Publicado em 24 de outubro de 2025
Em palestra, a superintendente Carla Achão ressaltou a alta eficiência na geração de eletricidade no Brasil e o potencial da indústria para a redução das desigualdades.
No contexto da transição, a eficiência é "capaz de entregar resultados imediatos enquanto novas tecnologias amadurecem" e "revela todo o seu potencial transformador" no setor industrial, segundo artigo elaborado pela Empresa de Pesquisa Energética (EPE) para o documento "Jornada Firjan pela Transição Energética", lançado pela Federação das Indústrias do Estado do Rio de Janeiro (Firjan) na quinta-feira, 23, durante o primeiro dia do evento Diálogos da Transição.
A publicação da Firjan reúne contribuições de diversos agentes de mercado que vivenciam os desafios da transição energética no país, como a Associação Brasileira para Desenvolvimento de Atividades Nucleares (Abdan), a Associação Brasileira de Energia Nuclear (Aben), a Agência Nacional de Energia Elétrica (Aneel), a Câmara de Comercialização de Energia Elétrica (CCEE), a Associação da Indústria de Cogeração de Energia (Cogen), Enel, Engie, Light, Mattos Filho, Petrobras e Transpetro, além da EPE.
Ganhos de eficiência
Intitulado "Rotas tecnológicas e o papel dos ganhos de eficiência na transição energética", o artigo da EPE aponta possibilidades de ganhos no uso final, nos transportes e nas edificações, destacando, contudo, o potencial de eficientização da indústria, trazendo como exemplos o setor de cimento, a indústria química, a siderurgia e a produção de papel e celulose.
"A combinação entre os mecanismos de eficientização existentes no país como a implementação de políticas incidentes sobre a indústria brasileira, assim como ações autônomas das indústrias, ligadas a aspectos como retrofit de instalações, novas unidades industriais, mais modernas e eficientes energeticamente (greenfield), e ações de gestão de uso de energia, entre outros, são algumas das possíveis contribuições da eficiência energética", indica o artigo.

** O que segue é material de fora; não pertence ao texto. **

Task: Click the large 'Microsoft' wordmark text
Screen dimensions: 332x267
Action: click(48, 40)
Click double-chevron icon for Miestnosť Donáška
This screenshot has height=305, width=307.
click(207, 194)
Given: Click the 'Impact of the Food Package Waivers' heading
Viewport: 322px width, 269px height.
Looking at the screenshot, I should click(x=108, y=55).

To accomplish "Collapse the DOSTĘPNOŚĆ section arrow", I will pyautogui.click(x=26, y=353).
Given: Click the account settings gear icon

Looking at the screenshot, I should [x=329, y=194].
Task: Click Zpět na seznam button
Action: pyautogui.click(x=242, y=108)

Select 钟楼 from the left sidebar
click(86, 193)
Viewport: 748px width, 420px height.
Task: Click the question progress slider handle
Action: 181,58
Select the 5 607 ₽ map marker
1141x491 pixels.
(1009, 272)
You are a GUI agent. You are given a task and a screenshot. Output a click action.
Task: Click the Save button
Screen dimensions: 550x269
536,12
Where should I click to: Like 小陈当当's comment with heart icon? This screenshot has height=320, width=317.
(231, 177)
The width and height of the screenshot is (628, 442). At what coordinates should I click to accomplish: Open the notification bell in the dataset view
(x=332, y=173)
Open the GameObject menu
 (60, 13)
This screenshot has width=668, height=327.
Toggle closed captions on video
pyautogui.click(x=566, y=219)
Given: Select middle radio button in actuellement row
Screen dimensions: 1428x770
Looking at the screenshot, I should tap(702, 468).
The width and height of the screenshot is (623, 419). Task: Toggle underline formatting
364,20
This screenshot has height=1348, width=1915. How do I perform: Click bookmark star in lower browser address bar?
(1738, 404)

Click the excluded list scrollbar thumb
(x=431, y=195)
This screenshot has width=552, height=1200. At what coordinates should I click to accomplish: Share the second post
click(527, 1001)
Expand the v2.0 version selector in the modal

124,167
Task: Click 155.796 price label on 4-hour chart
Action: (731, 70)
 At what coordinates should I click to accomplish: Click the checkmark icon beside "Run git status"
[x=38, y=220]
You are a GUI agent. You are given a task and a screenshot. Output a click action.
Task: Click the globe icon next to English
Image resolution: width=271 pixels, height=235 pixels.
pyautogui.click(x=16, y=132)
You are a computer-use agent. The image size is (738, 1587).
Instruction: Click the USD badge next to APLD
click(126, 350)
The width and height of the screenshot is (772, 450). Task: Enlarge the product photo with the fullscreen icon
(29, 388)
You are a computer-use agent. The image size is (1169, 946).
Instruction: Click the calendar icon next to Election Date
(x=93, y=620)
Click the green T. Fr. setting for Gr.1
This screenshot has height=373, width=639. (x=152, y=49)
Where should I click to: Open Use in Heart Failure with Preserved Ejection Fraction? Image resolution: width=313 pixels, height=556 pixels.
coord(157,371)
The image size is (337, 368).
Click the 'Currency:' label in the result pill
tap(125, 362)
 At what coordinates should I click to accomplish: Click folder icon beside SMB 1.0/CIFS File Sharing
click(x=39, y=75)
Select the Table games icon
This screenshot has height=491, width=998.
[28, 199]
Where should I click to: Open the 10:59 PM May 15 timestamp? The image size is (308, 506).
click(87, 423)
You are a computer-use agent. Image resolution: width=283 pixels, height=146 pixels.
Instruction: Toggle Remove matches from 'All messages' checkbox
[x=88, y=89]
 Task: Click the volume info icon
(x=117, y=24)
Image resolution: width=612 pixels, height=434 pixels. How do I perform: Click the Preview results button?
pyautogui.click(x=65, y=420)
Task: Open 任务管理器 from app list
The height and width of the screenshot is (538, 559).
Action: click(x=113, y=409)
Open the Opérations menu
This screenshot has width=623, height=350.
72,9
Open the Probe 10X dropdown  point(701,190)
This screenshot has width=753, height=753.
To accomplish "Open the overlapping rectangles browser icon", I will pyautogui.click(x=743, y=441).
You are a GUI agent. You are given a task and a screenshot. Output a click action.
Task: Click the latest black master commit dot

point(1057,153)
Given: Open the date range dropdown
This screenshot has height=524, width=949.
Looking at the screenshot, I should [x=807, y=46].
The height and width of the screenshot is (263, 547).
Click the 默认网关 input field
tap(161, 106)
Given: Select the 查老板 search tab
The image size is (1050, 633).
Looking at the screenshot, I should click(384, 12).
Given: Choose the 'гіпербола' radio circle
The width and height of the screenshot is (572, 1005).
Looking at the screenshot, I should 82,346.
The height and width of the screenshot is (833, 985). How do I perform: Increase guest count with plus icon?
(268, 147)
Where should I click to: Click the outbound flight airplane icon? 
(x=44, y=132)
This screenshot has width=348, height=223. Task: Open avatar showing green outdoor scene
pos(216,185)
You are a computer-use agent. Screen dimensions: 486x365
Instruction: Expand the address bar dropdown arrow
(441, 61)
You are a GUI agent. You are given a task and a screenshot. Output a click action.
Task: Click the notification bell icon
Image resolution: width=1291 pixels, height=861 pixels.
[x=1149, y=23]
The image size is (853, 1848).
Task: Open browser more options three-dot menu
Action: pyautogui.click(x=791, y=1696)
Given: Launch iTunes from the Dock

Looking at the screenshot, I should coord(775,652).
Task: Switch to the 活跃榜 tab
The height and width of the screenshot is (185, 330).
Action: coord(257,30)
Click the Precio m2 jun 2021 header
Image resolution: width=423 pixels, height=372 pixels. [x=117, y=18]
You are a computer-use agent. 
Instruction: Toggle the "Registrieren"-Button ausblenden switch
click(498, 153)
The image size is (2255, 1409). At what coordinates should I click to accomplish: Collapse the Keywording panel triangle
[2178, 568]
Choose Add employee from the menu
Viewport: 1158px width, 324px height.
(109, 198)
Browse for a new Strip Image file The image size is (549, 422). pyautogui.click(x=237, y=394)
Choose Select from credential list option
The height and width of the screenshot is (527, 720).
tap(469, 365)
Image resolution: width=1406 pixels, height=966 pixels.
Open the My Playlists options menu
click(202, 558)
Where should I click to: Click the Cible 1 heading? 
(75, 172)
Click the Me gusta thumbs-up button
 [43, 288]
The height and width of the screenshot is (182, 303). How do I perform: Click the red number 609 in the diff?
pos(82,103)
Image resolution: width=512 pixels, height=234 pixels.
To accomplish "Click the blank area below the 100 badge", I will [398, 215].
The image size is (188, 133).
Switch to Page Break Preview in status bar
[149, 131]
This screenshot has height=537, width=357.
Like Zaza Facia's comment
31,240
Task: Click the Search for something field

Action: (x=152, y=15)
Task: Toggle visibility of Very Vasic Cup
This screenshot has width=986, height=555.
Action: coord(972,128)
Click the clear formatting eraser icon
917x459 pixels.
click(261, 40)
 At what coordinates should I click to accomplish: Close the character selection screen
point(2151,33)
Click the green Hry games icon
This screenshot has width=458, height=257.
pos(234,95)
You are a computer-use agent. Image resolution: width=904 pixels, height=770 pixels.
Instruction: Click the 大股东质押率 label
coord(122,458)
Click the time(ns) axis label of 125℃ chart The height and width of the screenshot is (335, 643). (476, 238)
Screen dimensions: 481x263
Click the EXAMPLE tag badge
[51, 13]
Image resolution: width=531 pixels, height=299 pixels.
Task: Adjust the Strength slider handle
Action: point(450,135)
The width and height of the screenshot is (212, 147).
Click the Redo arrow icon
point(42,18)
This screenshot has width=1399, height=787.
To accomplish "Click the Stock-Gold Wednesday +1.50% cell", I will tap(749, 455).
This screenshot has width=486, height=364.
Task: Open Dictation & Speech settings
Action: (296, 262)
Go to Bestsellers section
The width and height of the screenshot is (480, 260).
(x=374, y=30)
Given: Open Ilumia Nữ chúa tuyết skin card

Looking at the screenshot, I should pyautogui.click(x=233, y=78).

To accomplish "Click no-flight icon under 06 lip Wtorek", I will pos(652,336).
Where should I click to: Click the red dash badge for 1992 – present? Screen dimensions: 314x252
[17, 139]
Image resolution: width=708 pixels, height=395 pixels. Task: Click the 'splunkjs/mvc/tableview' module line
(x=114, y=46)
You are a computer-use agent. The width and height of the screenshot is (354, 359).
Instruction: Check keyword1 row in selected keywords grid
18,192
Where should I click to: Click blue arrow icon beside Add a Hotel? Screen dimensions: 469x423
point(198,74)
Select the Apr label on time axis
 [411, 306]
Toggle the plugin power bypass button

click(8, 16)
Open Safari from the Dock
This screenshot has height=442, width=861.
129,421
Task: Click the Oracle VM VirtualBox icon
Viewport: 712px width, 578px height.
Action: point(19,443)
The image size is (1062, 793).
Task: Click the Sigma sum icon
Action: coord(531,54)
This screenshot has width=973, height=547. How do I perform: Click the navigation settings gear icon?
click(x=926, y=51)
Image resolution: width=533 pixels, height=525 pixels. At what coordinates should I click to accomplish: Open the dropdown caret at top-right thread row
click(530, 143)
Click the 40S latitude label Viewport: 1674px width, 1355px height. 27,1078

Matriz energética brasileira. Fonte: Relatório Final do BEN 2025.
Energias renováveis na matriz brasileira
No encerramento do primeiro dia de evento, a Superintendente de Estudos Econômicos e Energéticos da EPE, Carla Achão, apresentou gráficos e informações pertinentes às discussões, como o
Balanço Energético Nacional (BEN) 2025, o
Anuário Estatístico de Energia Elétrica, o
Sistema de Informações para a Energia (SIEnergia), o
Atlas da Eficiência Energética Brasil, o
Plano Decenal de Expansão de Energia (PDE) e os Cenários Energéticos do
Plano Nacional de Energia (PNE) 2055.
De acordo com o BEN 2025, divulgado pela EPE, em 2024 as fontes de energia renovável corresponderam a 50% da oferta total de energia, avanço significativo diante do patamar de 39,4% registrado em 2014, conforme apresentado no BEN de 2015. Para a Firjan, "este desempenho evidencia a crescente predominância destas fontes e o fortalecimento de tecnologias de menor intensidade carbônica, posicionando o país como uma das lideranças às metas globais de descarbonização".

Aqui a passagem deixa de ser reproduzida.